↓↓↓

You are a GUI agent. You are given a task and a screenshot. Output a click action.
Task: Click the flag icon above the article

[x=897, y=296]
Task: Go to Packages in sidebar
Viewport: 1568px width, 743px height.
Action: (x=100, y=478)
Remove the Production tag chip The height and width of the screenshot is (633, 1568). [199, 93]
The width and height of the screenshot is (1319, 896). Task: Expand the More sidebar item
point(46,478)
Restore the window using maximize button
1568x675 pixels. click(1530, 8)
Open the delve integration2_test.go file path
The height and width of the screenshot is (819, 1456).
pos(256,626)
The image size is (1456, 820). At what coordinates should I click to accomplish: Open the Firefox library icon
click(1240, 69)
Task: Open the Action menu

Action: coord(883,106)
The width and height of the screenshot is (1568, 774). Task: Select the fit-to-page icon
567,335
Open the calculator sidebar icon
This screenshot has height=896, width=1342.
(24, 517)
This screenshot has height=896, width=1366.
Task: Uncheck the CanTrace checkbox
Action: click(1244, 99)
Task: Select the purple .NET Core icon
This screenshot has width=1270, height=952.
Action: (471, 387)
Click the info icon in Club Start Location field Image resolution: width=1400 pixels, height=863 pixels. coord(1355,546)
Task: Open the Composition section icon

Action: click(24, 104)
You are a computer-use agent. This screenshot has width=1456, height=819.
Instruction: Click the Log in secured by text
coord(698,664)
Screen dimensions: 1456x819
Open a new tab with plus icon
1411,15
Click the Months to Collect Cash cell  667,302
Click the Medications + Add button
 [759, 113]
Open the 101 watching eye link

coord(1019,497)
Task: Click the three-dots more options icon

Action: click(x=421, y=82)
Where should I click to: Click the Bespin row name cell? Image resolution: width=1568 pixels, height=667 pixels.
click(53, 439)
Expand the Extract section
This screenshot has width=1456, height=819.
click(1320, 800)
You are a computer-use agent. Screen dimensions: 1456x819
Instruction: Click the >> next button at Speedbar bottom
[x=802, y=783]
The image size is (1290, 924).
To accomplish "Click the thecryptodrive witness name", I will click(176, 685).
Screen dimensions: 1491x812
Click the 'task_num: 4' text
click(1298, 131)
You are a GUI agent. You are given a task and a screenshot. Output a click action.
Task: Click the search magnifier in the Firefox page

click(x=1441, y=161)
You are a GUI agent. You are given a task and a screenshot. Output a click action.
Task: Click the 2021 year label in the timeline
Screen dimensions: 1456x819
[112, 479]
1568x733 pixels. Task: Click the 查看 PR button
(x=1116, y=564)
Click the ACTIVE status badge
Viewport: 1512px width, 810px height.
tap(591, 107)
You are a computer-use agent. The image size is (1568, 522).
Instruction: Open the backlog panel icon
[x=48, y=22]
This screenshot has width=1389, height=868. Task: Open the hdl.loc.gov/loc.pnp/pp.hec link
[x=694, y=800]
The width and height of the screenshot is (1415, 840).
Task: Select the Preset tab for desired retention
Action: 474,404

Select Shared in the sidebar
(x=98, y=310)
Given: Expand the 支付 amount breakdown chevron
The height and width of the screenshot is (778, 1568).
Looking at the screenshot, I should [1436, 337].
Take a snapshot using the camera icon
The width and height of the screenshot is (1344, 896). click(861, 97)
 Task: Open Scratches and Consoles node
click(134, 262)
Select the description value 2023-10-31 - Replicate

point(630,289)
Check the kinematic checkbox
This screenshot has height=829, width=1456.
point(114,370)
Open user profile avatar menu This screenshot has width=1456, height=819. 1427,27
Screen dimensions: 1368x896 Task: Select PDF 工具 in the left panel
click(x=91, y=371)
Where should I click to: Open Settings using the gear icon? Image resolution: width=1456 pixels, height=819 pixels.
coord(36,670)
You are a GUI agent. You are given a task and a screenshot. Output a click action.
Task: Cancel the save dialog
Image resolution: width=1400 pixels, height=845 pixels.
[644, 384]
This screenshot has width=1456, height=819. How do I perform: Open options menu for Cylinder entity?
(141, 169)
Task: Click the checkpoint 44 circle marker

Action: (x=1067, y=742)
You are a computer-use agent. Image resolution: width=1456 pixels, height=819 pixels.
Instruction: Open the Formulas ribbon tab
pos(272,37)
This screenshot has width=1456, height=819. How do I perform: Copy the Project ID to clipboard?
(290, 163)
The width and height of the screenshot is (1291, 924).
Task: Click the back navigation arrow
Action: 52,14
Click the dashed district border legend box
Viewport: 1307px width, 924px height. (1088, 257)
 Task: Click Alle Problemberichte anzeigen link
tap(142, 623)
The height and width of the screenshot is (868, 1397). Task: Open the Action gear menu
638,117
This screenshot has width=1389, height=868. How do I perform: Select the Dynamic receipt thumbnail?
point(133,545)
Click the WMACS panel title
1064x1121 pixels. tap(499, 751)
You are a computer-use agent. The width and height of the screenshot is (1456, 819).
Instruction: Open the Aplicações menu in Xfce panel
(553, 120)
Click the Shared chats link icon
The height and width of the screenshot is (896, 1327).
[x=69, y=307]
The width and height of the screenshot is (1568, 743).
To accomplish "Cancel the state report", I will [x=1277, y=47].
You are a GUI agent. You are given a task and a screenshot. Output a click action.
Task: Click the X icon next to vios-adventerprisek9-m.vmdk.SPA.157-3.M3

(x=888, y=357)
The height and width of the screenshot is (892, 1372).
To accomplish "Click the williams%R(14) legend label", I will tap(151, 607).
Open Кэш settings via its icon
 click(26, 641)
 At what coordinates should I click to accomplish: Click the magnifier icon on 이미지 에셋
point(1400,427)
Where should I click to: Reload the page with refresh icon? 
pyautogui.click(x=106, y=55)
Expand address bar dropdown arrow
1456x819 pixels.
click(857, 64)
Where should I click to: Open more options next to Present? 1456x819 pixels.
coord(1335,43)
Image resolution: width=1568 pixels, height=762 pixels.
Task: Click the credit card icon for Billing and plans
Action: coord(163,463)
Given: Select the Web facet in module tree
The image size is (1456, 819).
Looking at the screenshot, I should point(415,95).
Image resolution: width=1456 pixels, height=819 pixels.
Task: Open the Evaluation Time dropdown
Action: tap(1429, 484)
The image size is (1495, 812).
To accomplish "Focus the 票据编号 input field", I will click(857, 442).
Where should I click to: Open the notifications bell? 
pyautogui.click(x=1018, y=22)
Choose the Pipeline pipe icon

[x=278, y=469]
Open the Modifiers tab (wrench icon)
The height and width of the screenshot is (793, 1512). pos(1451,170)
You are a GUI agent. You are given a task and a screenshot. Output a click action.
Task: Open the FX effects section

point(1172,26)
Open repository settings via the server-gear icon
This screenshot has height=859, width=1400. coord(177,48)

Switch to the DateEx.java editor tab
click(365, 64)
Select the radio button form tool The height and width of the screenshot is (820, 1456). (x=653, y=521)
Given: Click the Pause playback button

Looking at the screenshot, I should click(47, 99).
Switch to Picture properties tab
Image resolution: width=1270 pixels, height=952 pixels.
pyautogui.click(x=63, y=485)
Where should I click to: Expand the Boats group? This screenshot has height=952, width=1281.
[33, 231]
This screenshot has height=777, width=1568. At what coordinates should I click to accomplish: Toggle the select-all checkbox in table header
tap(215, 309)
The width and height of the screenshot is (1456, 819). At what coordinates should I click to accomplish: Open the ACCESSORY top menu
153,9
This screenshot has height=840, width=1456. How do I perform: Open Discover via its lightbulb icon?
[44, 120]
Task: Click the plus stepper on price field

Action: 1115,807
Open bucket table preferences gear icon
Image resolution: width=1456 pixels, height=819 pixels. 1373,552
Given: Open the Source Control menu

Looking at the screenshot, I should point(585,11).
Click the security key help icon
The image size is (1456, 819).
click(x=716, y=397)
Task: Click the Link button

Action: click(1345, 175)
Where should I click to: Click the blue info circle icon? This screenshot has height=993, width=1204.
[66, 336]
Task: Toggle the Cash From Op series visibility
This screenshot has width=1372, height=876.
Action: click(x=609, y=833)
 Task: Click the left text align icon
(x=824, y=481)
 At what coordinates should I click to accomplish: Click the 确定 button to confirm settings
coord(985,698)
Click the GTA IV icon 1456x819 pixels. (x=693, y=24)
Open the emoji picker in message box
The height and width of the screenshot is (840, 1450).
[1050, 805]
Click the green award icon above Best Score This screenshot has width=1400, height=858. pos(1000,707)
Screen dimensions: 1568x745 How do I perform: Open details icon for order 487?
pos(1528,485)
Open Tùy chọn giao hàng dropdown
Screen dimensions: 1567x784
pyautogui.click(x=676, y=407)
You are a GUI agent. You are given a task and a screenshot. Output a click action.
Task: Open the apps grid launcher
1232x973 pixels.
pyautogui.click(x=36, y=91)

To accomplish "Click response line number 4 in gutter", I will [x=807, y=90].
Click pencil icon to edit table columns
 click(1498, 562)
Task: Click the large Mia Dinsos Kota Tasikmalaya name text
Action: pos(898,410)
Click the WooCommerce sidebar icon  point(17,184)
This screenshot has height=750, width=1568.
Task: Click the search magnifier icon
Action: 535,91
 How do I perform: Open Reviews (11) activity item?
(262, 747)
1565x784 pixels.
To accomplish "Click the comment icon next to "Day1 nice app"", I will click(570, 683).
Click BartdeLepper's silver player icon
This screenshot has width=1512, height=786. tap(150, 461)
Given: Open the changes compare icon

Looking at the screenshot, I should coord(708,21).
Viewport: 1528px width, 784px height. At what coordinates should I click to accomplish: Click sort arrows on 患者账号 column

↑↑↑

§ Exercise aim
Where a line of the records has the string "will", return that line.

§ Output of the exercise
To accomplish "Click the thecryptodrive witness name", I will click(176, 685).
To accomplish "Cancel the state report", I will [x=1277, y=47].
To accomplish "Click the williams%R(14) legend label", I will tap(151, 607).
To accomplish "Focus the 票据编号 input field", I will click(857, 442).
To accomplish "Click response line number 4 in gutter", I will [x=807, y=90].
To accomplish "Click the comment icon next to "Day1 nice app"", I will click(570, 683).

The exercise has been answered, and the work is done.